Assignment: How many lines below hold "Viewport"? Answer with only the number.

Data for this exercise:
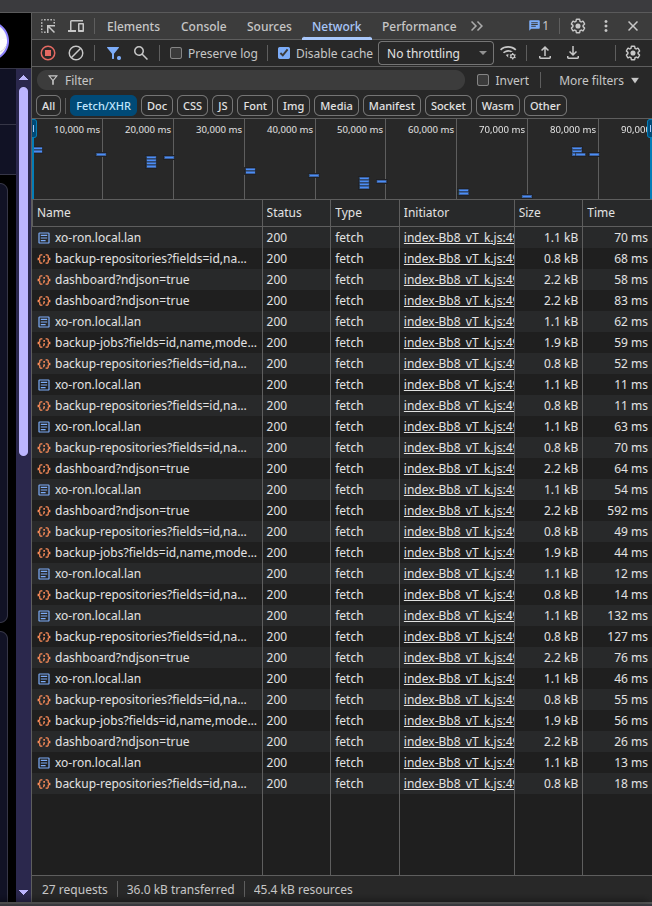652x906 pixels.
Task: Stop recording the network log
Action: coord(48,53)
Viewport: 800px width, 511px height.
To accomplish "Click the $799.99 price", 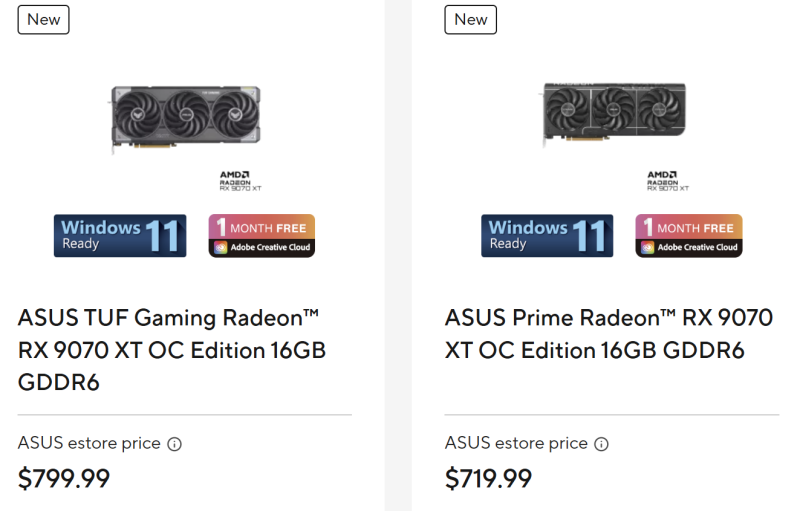I will 64,479.
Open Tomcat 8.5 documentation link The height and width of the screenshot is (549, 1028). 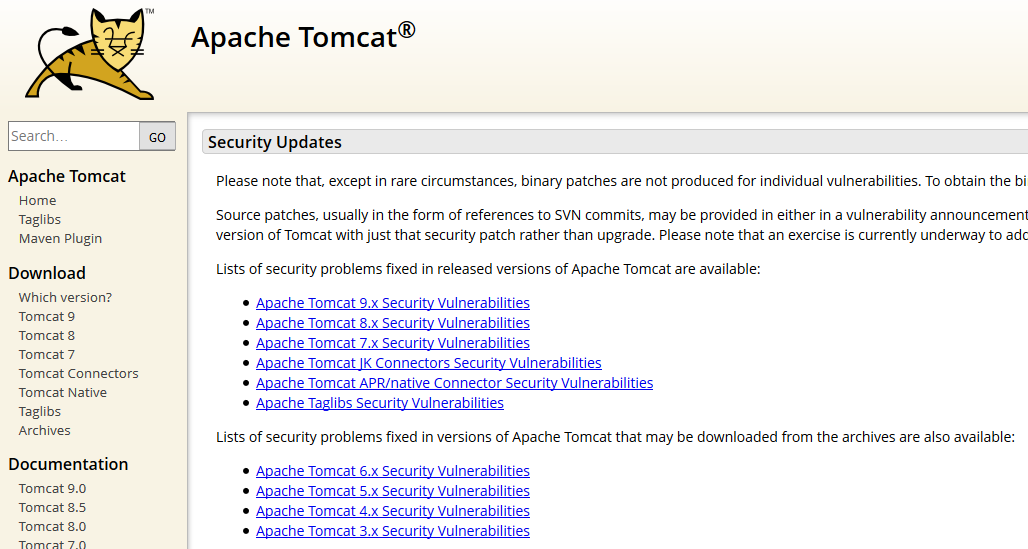point(52,507)
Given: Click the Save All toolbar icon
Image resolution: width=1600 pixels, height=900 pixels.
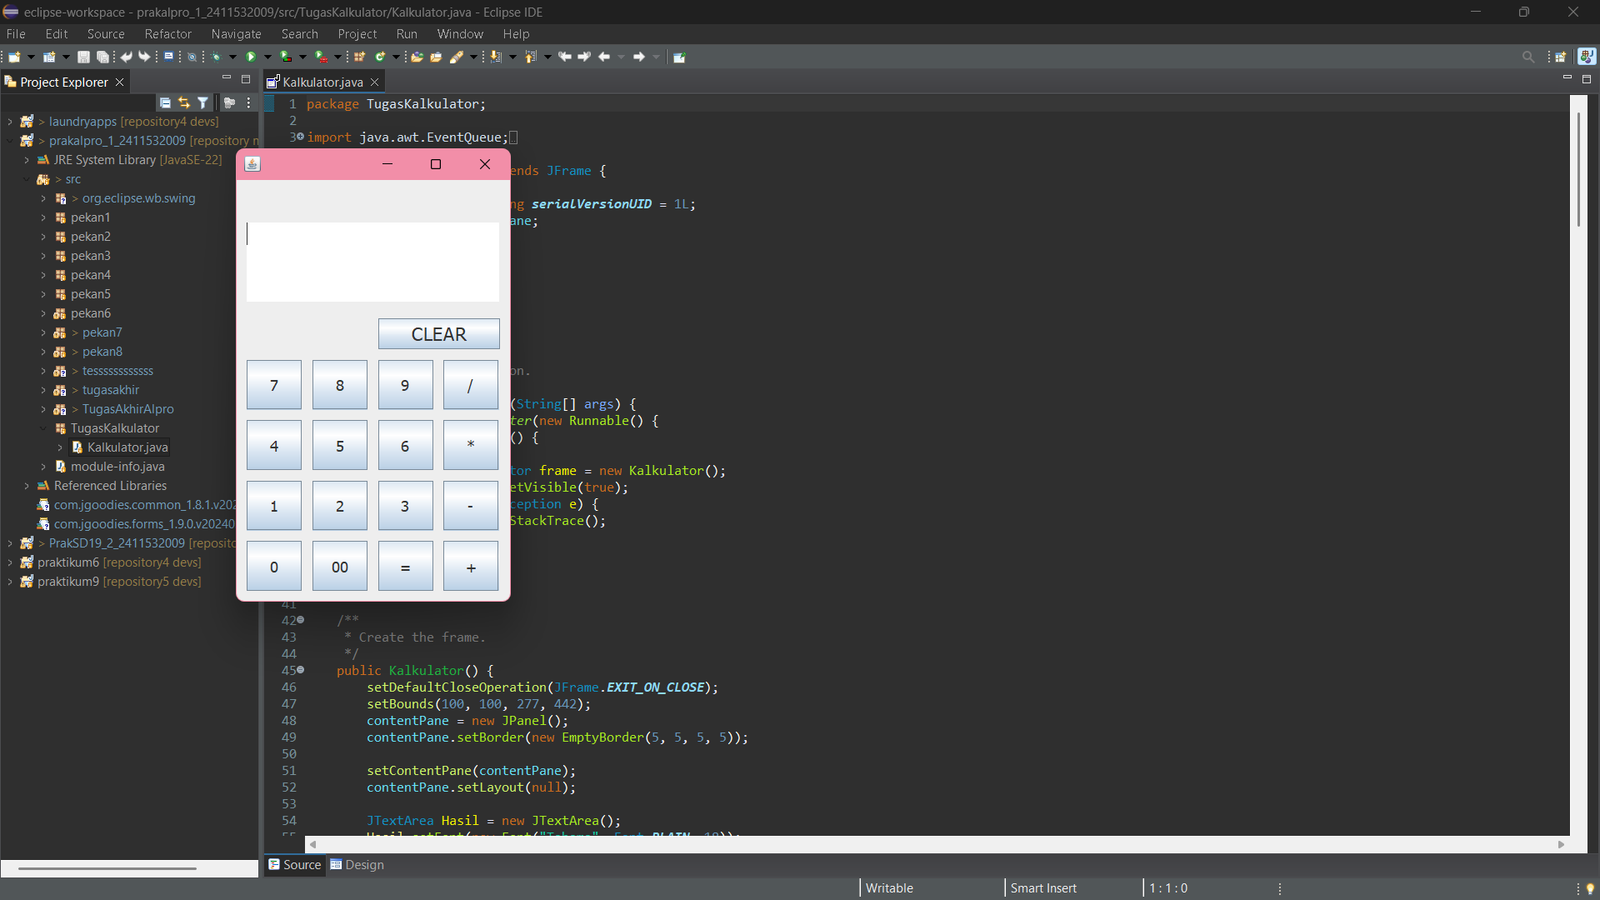Looking at the screenshot, I should (x=102, y=57).
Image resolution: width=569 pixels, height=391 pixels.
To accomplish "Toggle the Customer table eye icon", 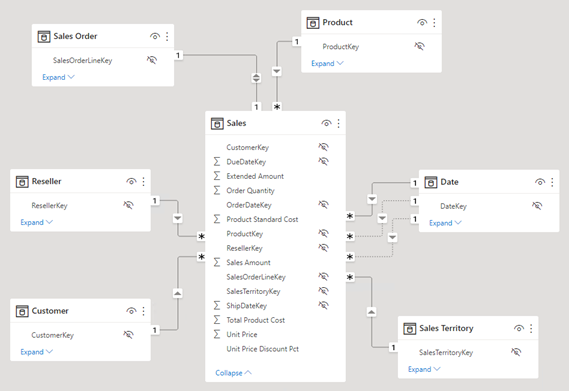I will point(131,311).
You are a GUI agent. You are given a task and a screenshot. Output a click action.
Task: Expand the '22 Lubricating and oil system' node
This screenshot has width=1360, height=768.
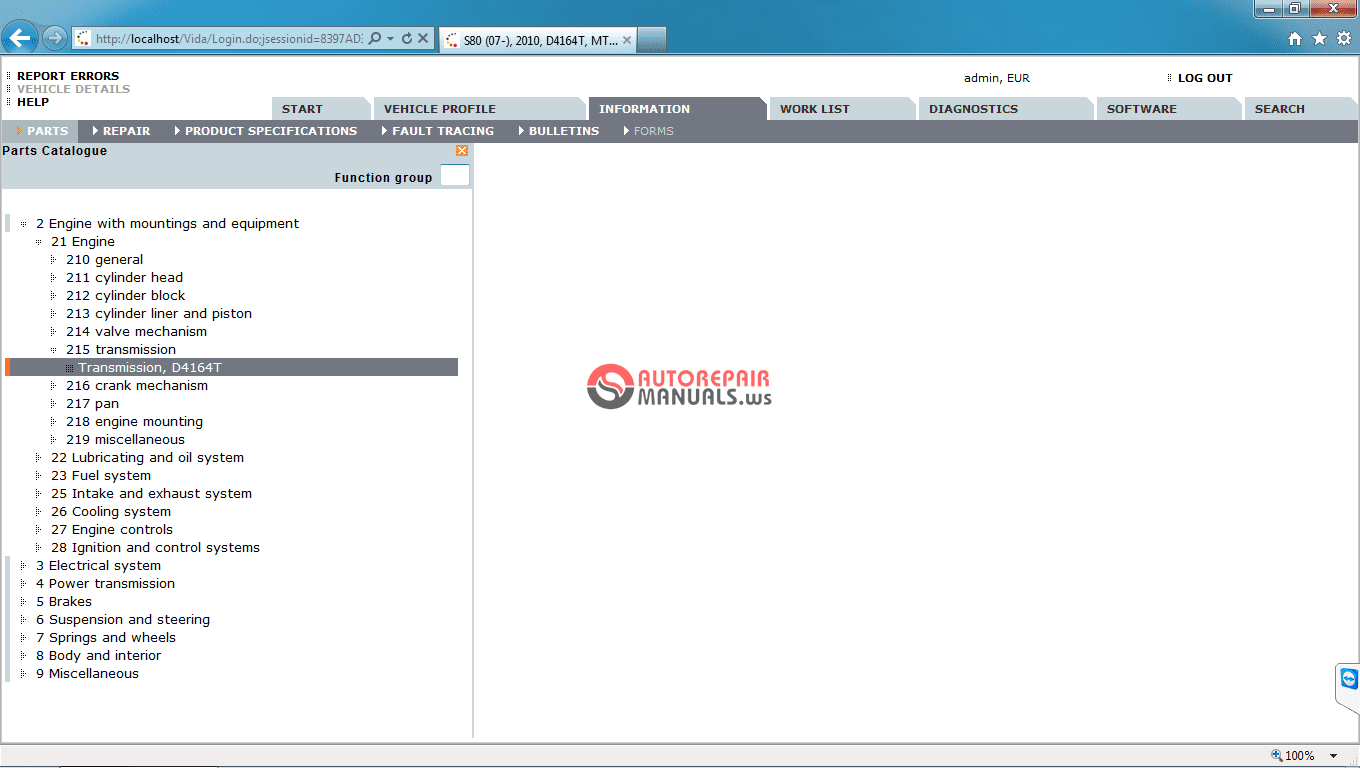click(x=36, y=457)
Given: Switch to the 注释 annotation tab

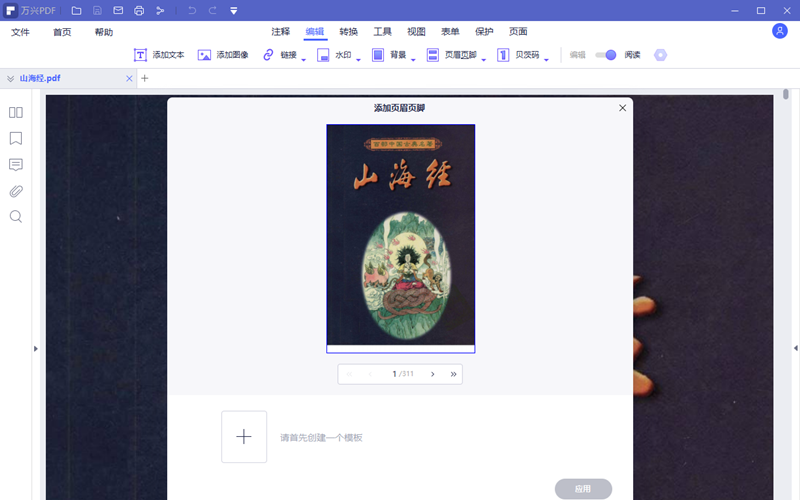Looking at the screenshot, I should tap(280, 32).
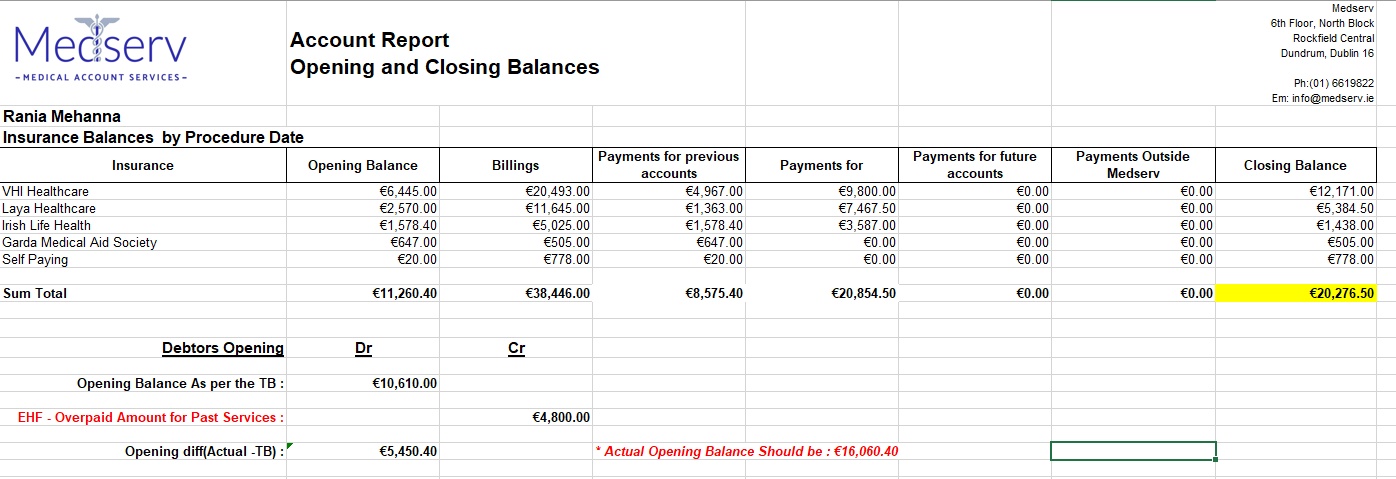Click the Rania Mehanna name cell
Screen dimensions: 1396x479
62,116
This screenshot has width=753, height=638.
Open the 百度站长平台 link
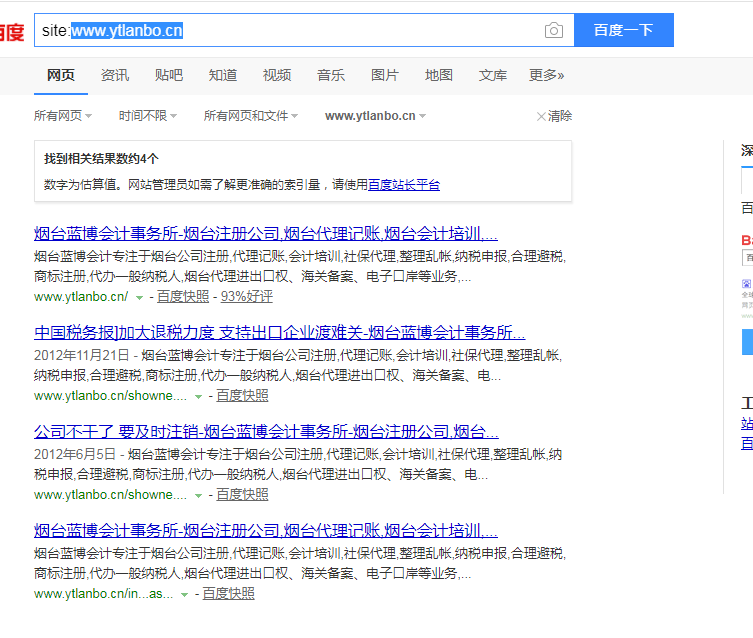click(403, 184)
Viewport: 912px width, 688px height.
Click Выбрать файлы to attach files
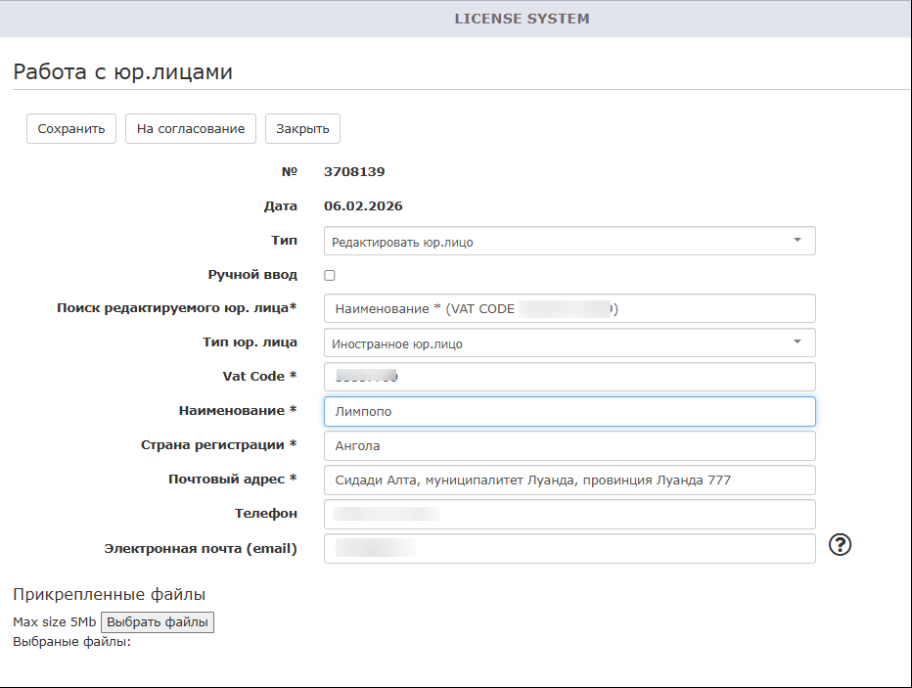pos(157,622)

Answer to the exercise: 2